I'm working on a paper at present - socio-technical structures - and undoubtedly culture figures very large here. Relationships matter and do vary in how they are defined, so when we talk about the demographics component how do you manage the 'pick and mix' sensitively? The software would have to be Internationalised in new ways (that makes role based access look easy-peasy). Some countries comprise many distinct cultures that seek to retain their 'independence' and identity. Ethnic medicine is not just a fashion, it needs to be sustained like the environments native people inhabit.
Speaking of natives - selling the global ideal to the 'public' # is itself a fascinating question; especially given the (on-going) issue of clinical and public engagement in England.
The solutions suppliers of course (and bio-medtech industry) seek to 'add value' to their services through communications, consultancy, life-cycle management, training... They are after all corporate not social enterprises. Not all global users may be willing to 'underwrite' these extras? However, from a corporate and social responsibility perspective should the suppliers devote a (derived) percentage to support those nations at a certain (dynamic) threshold? That threshold could also be subject to 'rewards' if the government gets to grips with corruption, infrastructure, public health education, and EDUCATION... Definitions of 'government' are key here with some debate online this past week - is a benevolent dictator better than a corrupt-puppet democracy?
If time permitted I'd like to work on Hodges' model as a global framework to underpin global health. I've an embryonic global frameworks group c/o some 22nd C. thinkers and doers at Global Alliance for Nursing and Midwifery Communities of Practice (GANM), but the h2cm blog (and now Drupal) has rather taken me over. Please find below some web links to related groups. There are many others - medical, voluntary.... If you have any suggestions - I've added the h2cm POLITICAL domain links page below also.
Your question Ryan could also be related to the global citizenry movement.# Citizenry is a loaded term for (the) many, but governments need to be held to account.
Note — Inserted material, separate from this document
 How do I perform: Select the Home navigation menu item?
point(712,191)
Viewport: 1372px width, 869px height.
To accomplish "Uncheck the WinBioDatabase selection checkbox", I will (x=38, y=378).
Economies need to be re-engineered. Would-be consumers need to be headed off at the pass (teach your children to sing NOT consume beyond their needs) to address climate change, quality of life and HEALTH FOR ALL.
For all my previous sounding on cognitive therapy and the primary-secondary care sectors, people need to leave school with a basic understanding of stress, thoughts and beliefs. Well-being needs to be the order of the day and night.
Well-being + Global Patient (Public-Citizen?) Centricity [Health Education]
= Global Personal Actors (with everyone playing their part whatever their ability)
As evidence for the staggered starting gates you could point to various nations and their need to focus on reproductive health, malaria, AIDS.... In terms of intervention and OUR notion of personal health record does the record start and end with the individual? Is there a need in some situations to focus more on the family, community? Once some equivalence is achieved then the Open Source movement may also have a look in, complementing the traditional suppliers. IMHO Hodges' model is a global framework with great potential - there are bound to be others out there across the oceans, across borders and across time.
Thanks again for asking the question Ryan, I'll do a blog post on this - do you mind if I mention you as initiating the above?
Hope this helps - there's a paper in your question!